▸ What is being asked: Begin at the first line below and copy each line exactly, ending with the line where "This screenshot has width=1288, height=942." appears.

▸ Material to process:
□ □ □ □ □
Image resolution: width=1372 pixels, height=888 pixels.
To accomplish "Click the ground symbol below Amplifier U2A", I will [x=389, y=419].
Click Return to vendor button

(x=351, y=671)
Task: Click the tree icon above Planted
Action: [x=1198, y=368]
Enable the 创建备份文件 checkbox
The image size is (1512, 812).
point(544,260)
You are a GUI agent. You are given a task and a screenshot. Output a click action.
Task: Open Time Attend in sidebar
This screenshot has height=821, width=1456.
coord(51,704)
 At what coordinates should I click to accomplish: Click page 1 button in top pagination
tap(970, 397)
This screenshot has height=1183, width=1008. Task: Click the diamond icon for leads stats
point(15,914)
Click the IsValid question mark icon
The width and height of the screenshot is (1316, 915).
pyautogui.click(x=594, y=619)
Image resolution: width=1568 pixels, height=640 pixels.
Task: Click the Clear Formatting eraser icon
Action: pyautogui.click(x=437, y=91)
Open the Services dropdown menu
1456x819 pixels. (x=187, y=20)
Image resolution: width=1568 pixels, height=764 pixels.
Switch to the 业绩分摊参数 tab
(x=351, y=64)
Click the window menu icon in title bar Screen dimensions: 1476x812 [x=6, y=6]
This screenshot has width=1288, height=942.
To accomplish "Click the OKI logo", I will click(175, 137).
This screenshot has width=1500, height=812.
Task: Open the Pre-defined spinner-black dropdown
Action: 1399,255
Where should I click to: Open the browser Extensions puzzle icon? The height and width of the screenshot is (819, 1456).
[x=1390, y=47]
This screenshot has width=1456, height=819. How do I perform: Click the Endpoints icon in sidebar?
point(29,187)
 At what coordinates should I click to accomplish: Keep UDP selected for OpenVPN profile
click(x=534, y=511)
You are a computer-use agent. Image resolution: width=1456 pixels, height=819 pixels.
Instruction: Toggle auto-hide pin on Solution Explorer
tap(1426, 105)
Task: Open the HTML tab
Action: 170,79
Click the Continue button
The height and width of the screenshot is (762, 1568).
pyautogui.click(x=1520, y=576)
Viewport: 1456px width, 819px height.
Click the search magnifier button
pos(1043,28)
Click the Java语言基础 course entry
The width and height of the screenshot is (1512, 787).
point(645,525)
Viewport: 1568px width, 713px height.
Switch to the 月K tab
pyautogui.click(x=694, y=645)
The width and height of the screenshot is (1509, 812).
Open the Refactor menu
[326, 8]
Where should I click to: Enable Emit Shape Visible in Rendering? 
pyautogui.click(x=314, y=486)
□ □ □ □ □
▸ Your solution:
Image resolution: width=1372 pixels, height=888 pixels.
To accomplish "Click the ground symbol below Amplifier U2A", I will [x=389, y=419].
Click Return to vendor button

(x=351, y=671)
Task: Click the tree icon above Planted
Action: [x=1198, y=368]
Enable the 创建备份文件 checkbox
The image size is (1512, 812).
point(544,260)
You are a GUI agent. You are given a task and a screenshot. Output a click action.
Task: Open Time Attend in sidebar
This screenshot has height=821, width=1456.
coord(51,704)
 At what coordinates should I click to accomplish: Click page 1 button in top pagination
tap(970, 397)
This screenshot has height=1183, width=1008. Task: Click the diamond icon for leads stats
point(15,914)
Click the IsValid question mark icon
The width and height of the screenshot is (1316, 915).
pyautogui.click(x=594, y=619)
Image resolution: width=1568 pixels, height=640 pixels.
Task: Click the Clear Formatting eraser icon
Action: pyautogui.click(x=437, y=91)
Open the Services dropdown menu
1456x819 pixels. (x=187, y=20)
Image resolution: width=1568 pixels, height=764 pixels.
Switch to the 业绩分摊参数 tab
(x=351, y=64)
Click the window menu icon in title bar Screen dimensions: 1476x812 [x=6, y=6]
This screenshot has width=1288, height=942.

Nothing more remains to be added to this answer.